豪雨(12)(最終回)

令和05年02月27日

 立花と言えば、例の記事を書いた記者ではないか。

 エレベータを降りて正面受付に近寄る高岡を認めて、ジーンズにグレーのブレザー姿の背の高い男性が軽く会釈した。

「あの…」

「N新聞の立花です」

 その節はお世話になりました…と言いながら立花は名刺を差し出した。一階ロビーの片隅にしつらえられた待合コーナーの応接セットで向かい合って、高岡が名刺を渡すと、

「私の記事で大変ご迷惑をおかけしました。訪問は中止になったんすってね?」

 立花はそう言って頭を下げた。

「え?ご存じなのですか?」

「デスクの校閲を受けて記事にしましたが、活字になった後で同僚から指摘されたのです。お前、心を病んだ三人の高齢者なんて書いて大丈夫なのか?田舎じゃヤバいことになるぞって…そいつ被災地に隣接する町の出身なんです」

「そうでしたか…確かに町は大変な騒ぎになっていました」

「…で心配になって町に電話して中止を知りました。
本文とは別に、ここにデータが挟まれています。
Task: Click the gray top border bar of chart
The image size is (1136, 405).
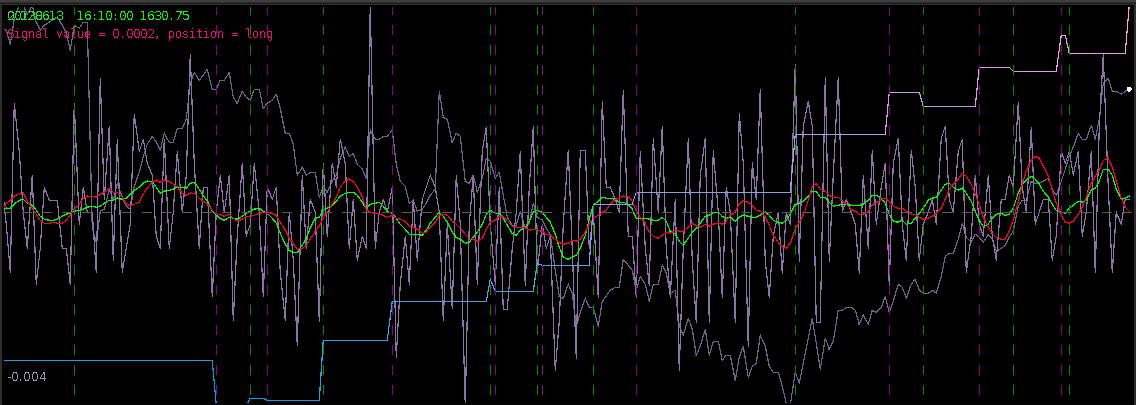Action: [568, 3]
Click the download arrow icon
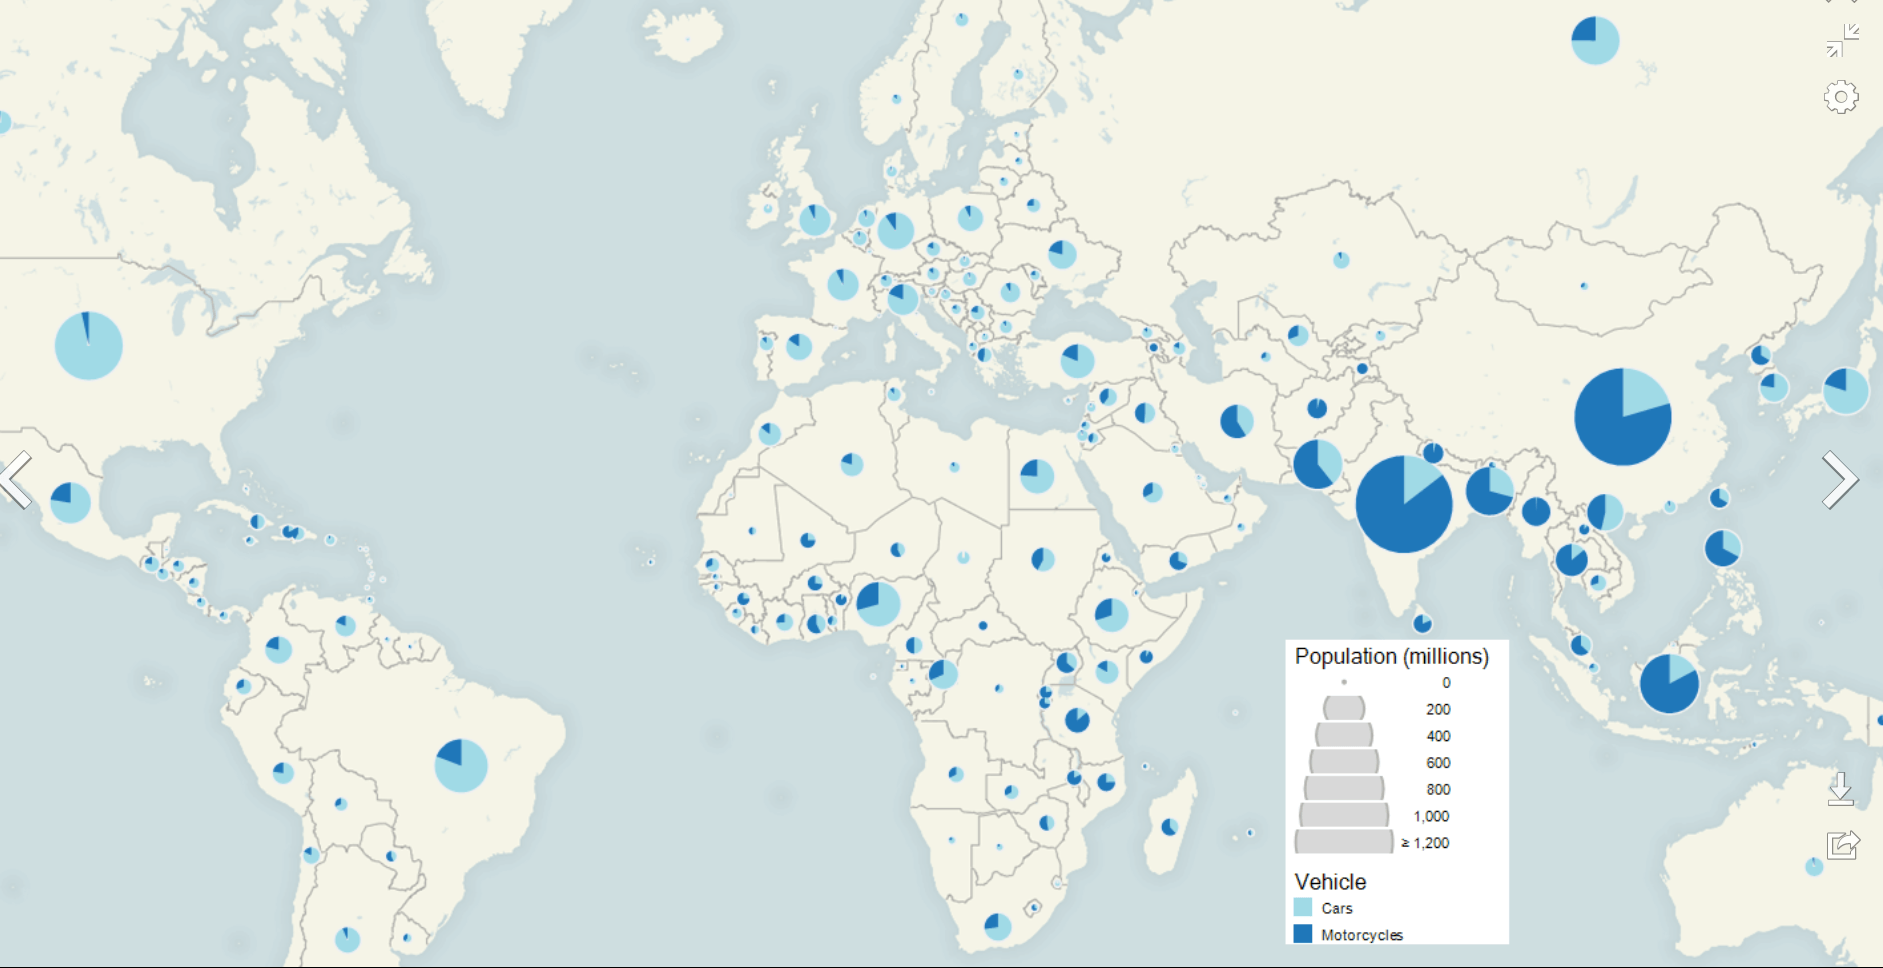The image size is (1883, 968). pyautogui.click(x=1841, y=788)
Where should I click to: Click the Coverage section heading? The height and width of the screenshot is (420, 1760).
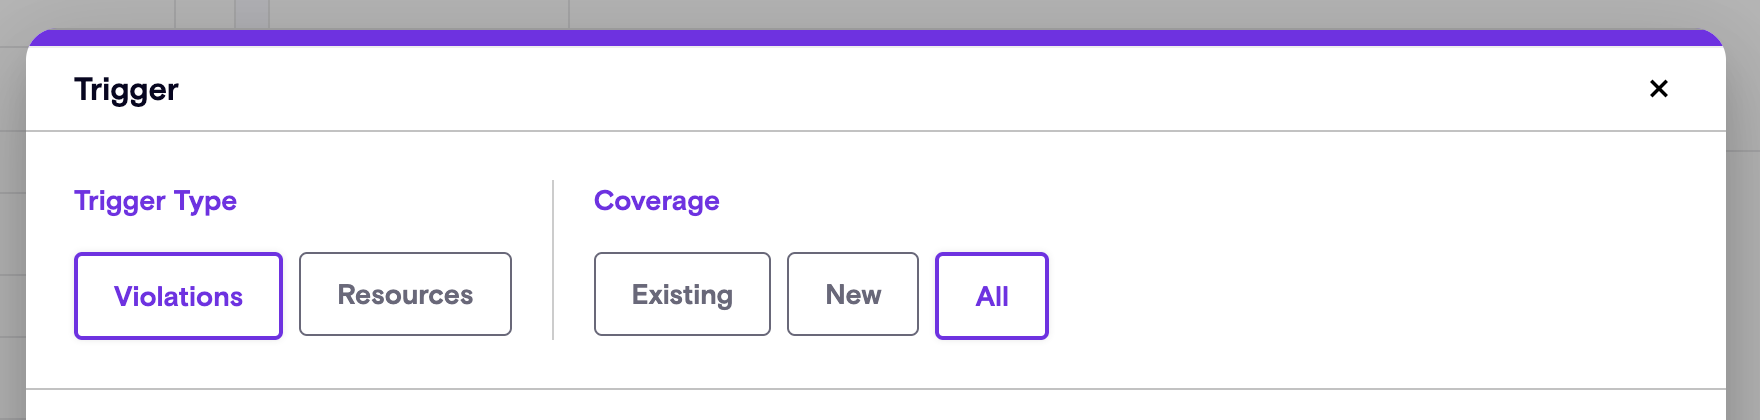[656, 201]
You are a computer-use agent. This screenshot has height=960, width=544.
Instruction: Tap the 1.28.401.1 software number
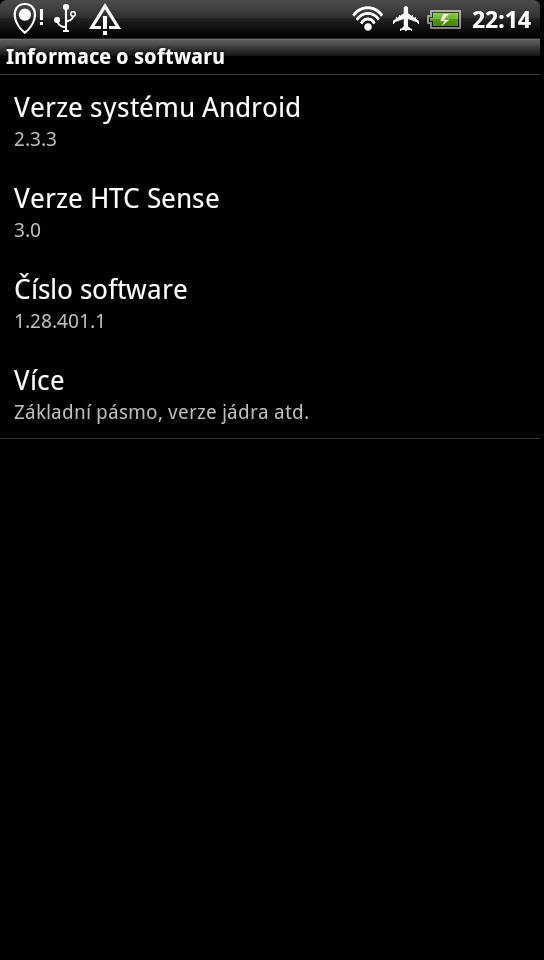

すると、ケアを受けられなかった三人のことが急に気がかりになりました。記事のせいだとすれば私に責任がありますし、今後同様の失敗をしないためにも、私が思い及ばなかった田舎の閉鎖性というものを知っておきたいと思いましてね。私、思い切って取材にでかけました。そして思いがけない事実を知りました。それをどうしても高岡さんにお伝えしたいと思いまして、こうして取材の帰りにアポもなくお訪ねしたのです」

「え?思いがけない事実と言いますと?」

「心のケアが必要な三人の高齢者というのは、あれは町の仕組んだサクラ、つまり芝居だったのですよ」

「芝居?え?どういうことですか?」

 高岡は思わず体を乗り出した。

「たまたま福祉課長も係長も不在で、住民課長に話を聴くと、あの日、新聞を見て役場に抗議にやって来た三人の高齢者の名前が割れました。それぞれ町では社会的立場のある人たちで、今度の災害では心を病むどころか、何の被害にも遭っていませんでした。三人のうちの一人で、山野辺欣二さんという元警察官を取材すると、山野辺さんはひどく腹を立てていて、中止になったんだからもう秘密でもないだろうって、すっかり話してくれた内容はですね…」

 立花が教えてくれた思いがけない事実を聞いて、高岡はじわじわと空疎な笑いがこみ上げるのを抑えることができなかった。誰一人として被災者のことを考えていない。福祉課長は自分を偽って町長に忖度し、福祉係長は課長の評価を得るために適当に三人の高齢者を見繕った。そんなくだらない芝居のために早朝から準備して被災地に出かけた高岡は、訪問中止の判断を巡って赤塚と対立した関係を修復できないでいる。そもそも心のケアは議会対策のために赤塚が思いついた。第一陣の派遣も知事の関心を引く目的で強引に決行された。県も町も議会も、どの段階の決定を切り取ってみても肝心の被災者が不在だった。

「立花さん…」

 突然不安に駆られて高岡が聞いた。

「ひょっとしてこのことを記事にするつもりですか?」

 これが記事になったら一大スキャンダルになる。すると今度は立花が笑う番だった。

「まさか、さすがにこんな幼稚でバカバカしいことは書けませんよ。週刊誌じゃありませんからね」

 立花は立ち上がり、

「無配慮な記事がとんでもない結果を招いてしまったと思って責任を感じていましたが、真実を知って気が楽になりました。被災者のことを真剣に考えて行動した人は誰もいないのですからね」

 ではこれで…と去って行く後ろ姿を見送りながら、高岡は不意に自分の心もふわりと軽くなるのを感じた。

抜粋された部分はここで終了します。